Par Ralph Thomassaint Joseph

Une entreprise d’exportation de produits locaux qui travaille depuis 2006 et a créé 300 emplois fixes, selon ses responsables, a été relocalisée sur un nouveau terrain après le séisme de 2010. Ces cinq dernières années, ses propriétaires ont été victimes d’attaques répétées d’hommes armés, des sbires d’un ancien député qui les menaçaient sur leur terrain. « Malgré les plaintes à la police et aux plus hautes autorités, l’Etat ne nous protège pas », raconte l’une des victimes.

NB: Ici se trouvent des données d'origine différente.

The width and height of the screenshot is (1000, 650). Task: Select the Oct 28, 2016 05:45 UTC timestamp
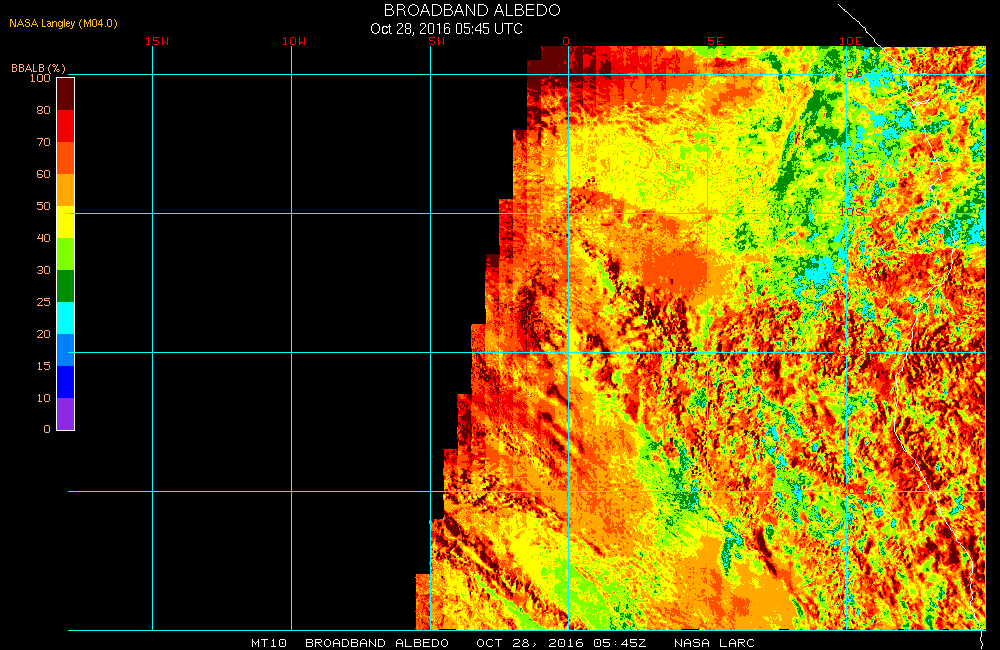point(446,28)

A cause des menaces constantes sur leurs vies, les propriétaires de l’entreprise ont renforcé leur sécurité personnelle et ravalé leur ambition d’expansion de leur société : « Aujourd’hui, nous sommes bloqués, nous ne pouvons pas agrandir nos exportations ». Ces cinq dernières années, les dirigeants mettaient pourtant le cap sur l’ouverture d’Haïti aux investissements. Haïti, disaient-ils, était Open for business. Dans cette optique, les médias devaient contribuer à refléter une image positive du pays, en gommant, parfois, certaines réalités qui posent un frein sérieux aux investissements.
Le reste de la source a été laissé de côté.